Through the alignment of the developed standards with other industry bodies, the ability to “mix and match” NVFIs and VNFs in the operator platform will be feasible. Automated installs of all vnf/cnfs that work "out of the box first time/every time" will be probable, improving speed of deployment to hours/days verses weeks/months.


Cost Savings

All operators and suppliers are concerned with the improving cost efficiencies. The wide adoption of the standards is not just a technology decision; business drivers, such as lowered operating costs and more NFVi/VNF/CNF interoperability are important considerations. This ability to reduce operational costs must do so while allowing suppliers to differentiate their products/services and thus maintain market share.


Potential Value Prop:

"OPNFV is a project and community for Communication Service Providers (CSPs) and their supply chains focused on network transformation and collaboration to continuously improve the efficiency and predictability of consuming and deploying NFV infrastructure, VNFs, and CNFs. OPNFV does this by iterating through implementation of toolsets, automation, verification, conformance, and performance, aligned with normalized architectures, and enabling the community to drive down cost and time to revenue for network services."

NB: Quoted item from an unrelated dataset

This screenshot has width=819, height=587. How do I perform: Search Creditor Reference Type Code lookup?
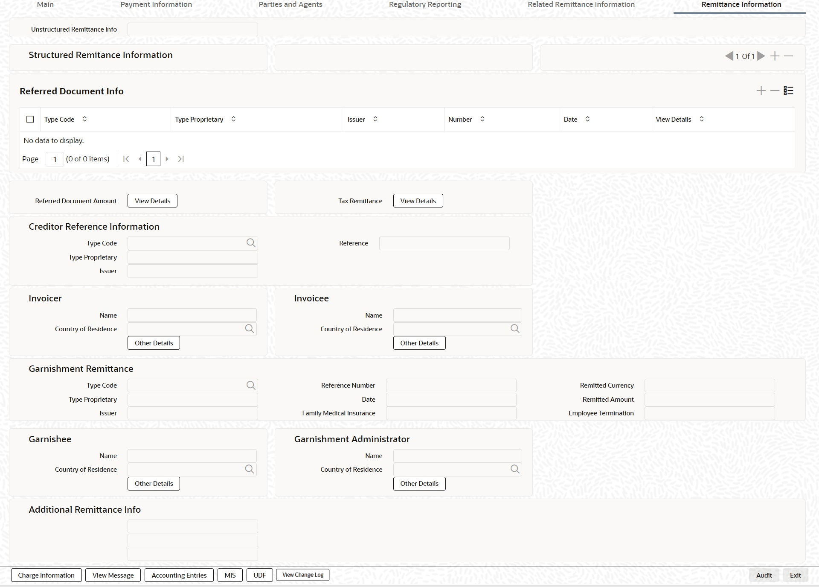tap(251, 243)
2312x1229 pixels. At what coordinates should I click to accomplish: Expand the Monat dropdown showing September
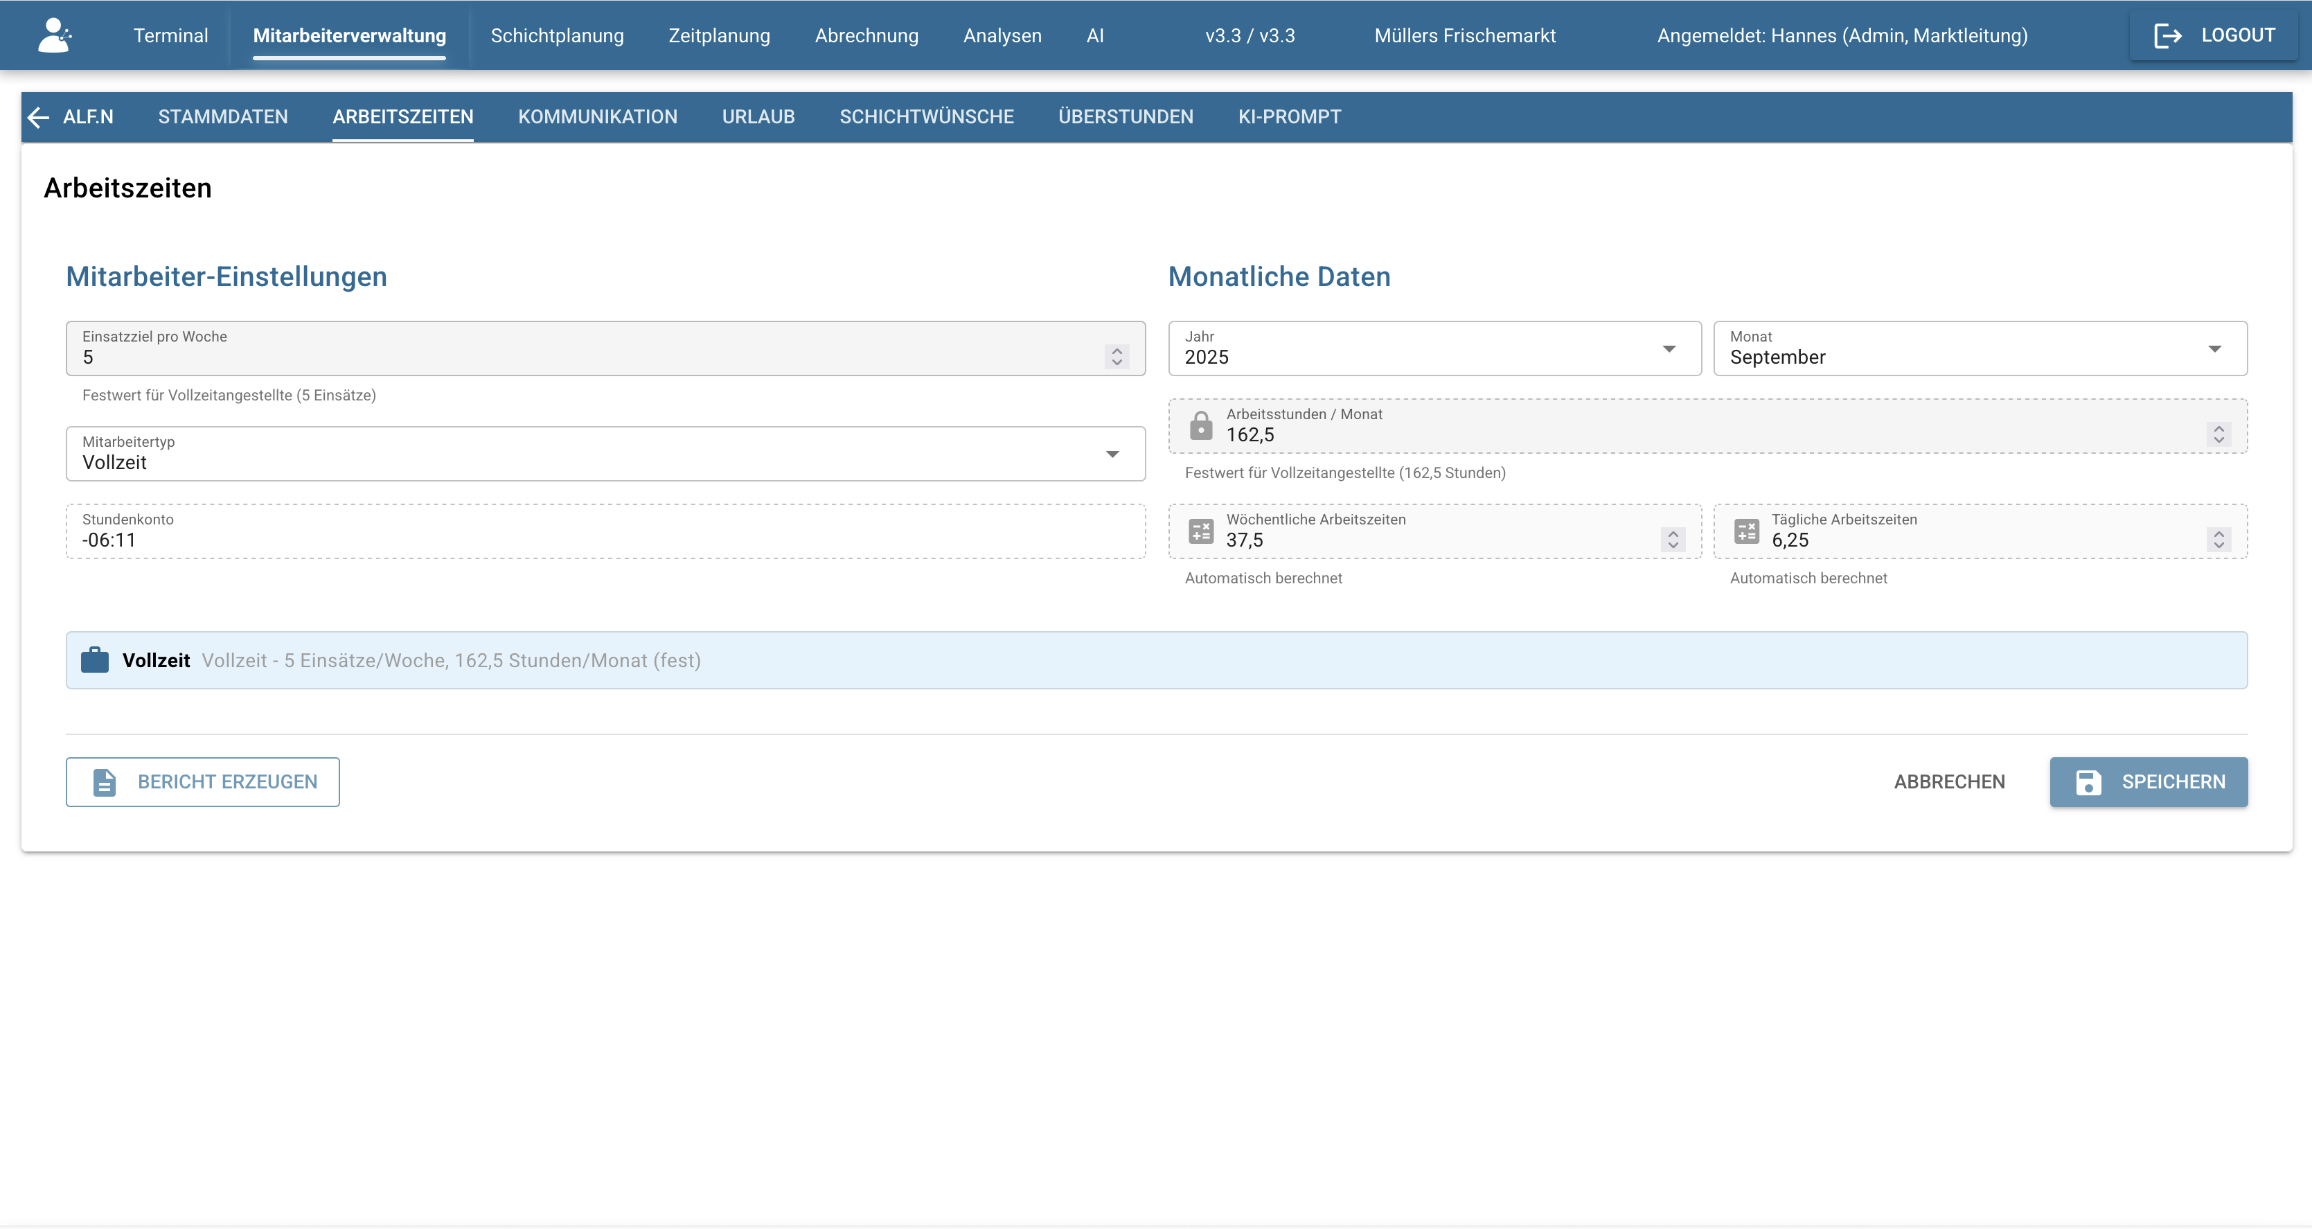(x=2214, y=349)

e need to capture the end result we hope to achieve, as well as talking about the journey and collective collaboration. The starting point expresses some key aspects but it of course needs to be much more succinct and I agree that this time we should not get into too detailed specifics (because the details may change and can be capture in the Technical charter anyways, and with no acronyms. 

"We exist to enable the Telco cloud ecosystem to collaboratively design and deliver new reference architectures, tools and verification programs that will dramatically reduce the complexity and cost required to deploy and operationalize cloud infrastructure and services for the world's communications network."


We could also end the last one with  "...and services for the 5G economy" , in order to a bit more evocative around the promise of 5G and cloud native. it's all about business value in the end. 


Scope

Current OPNFV Scope statement; The scope of the Project includes software development under an OSI-approved open source license supporting the mission, including documentation, testing, integration and the creation of other artifacts that aid the development, deployment, operation or adoption of the open source software project.

Possible new one: The scope of the Project includes both software development under an OSI-approved open source license and reference documentation, requirements, and specifications under <creative commons> in order to support the mission. These include release documentation, architecture and requirements documents, testing, integration, and the creation of other artifacts that aid in the development, deployment, operation, or adoption of the open source project. 


Possible deeper dive statements to drive the formulation of the full value prop

When we define value prop, should consider the types of work we do that isn't release artifact-based.

Note that this is taken from the OPNFV 2.0 work; need to integration anything missing from CNTT

(a) Fostering close collaboration of Communication Service Providers (CSPs) and their supply chain to integrate and build tests, tools, and components for NFV infrastructure, VNFs and CNFs which realize the stated outcomes of this mission,

(b) iterating on developing an integrated, tested, and certified open software reference infrastructure (including interfaces to hardware), with tools of its own design and from upstream testing projects,

(c) contributing changes to and influencing upstream projects leveraging the reference infrastructure,

(d) building new open source components within the reference infrastructure where needed,

(e) leveraging open implementations to drive an open standards and open-source-based ecosystem for NFV solutions,

(f) supporting and maintaining the strategic framework of the Project through the technologies made available by the organization to make the Reference Infrastructure testing, certification, and deployment a success.